Fransa’da dil konusunda getirilen kurallara ilk kez aykırılık kabahat suçu olarak tanımlanmakta ve para cezası ile cezalandırılmaktadır. İkinci eylemde çok daha ağır para cezaları verilmektedir. Daha sonraki cezalar örneğin dışalım izninin, işyeri işletme iznin iptali gibi çok daha ağırdır. Bu sezalar Fransız yargı denetiminden de geçerek her biri bir içtihat oluşturmuştur. Bu örnekler çoğaltılabilir. Ayrıca bu konuda Fransa yalnız da değildir. Kanada, Belçika gibi ülkelerde de buna benzer düzenlemelerin yapıldığını görmekteyiz.
Özetlemek gerekir ise dil konusunda her türlü araç kullanılarak halkımızın bilinçlenmesi ve duyarlılığı sağlanmalıdır. Dil bekçiliği, toplum mühendisliği gibi suçlamalara aldırış etmeden cesur kararlar alınıp Türkçenin geliştirilmesi ve korunması için yasal düzenlemeler yapılmalıdır.
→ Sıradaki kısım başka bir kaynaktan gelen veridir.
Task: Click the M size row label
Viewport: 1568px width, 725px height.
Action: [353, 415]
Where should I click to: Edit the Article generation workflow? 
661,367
Yukarıda Fransa örneği düzenlemelerin olanaksız olmadığını, yapılabileceğini göstermektedir. Yetkilendirilen kurum ve kuruluşlar aracılığı ile gerekli denetimler sağlanmalı ve kurallara aykırı davrananlar cezalandırılmalıdır. Dil konusunda nedenleri bilinen ihmal ve umursamazlıklar ne yazık ki bizi bu günkü hiç de hoş olmayan noktaya getirmiştir. Artık önlem alınması zamanı gelmiştir. Bu zamanın değerlendirilmesi gerekmektedir.
Unutmayalım ki dil bizim ve her topluluğun sahip olabileceği en değerli hazinesidir. Dilimizi yitirirsek her şeyimizi yitiririz. Dilimizi yitirirsek düşünen insan olma özelliğimizi yitiririz. Düşünemeyen insanlar olarak özgürlüğümüzü yitiririz.
Özgür yaşamak, başka kültürler arasında saygın bir yerde olmak istiyorsak dilimizi korumalı ve geliştirmeliyiz. Dil varlığımızı korumamız ve geliştirmemiz ilerlememizin çok önemli bir anahtarıdır.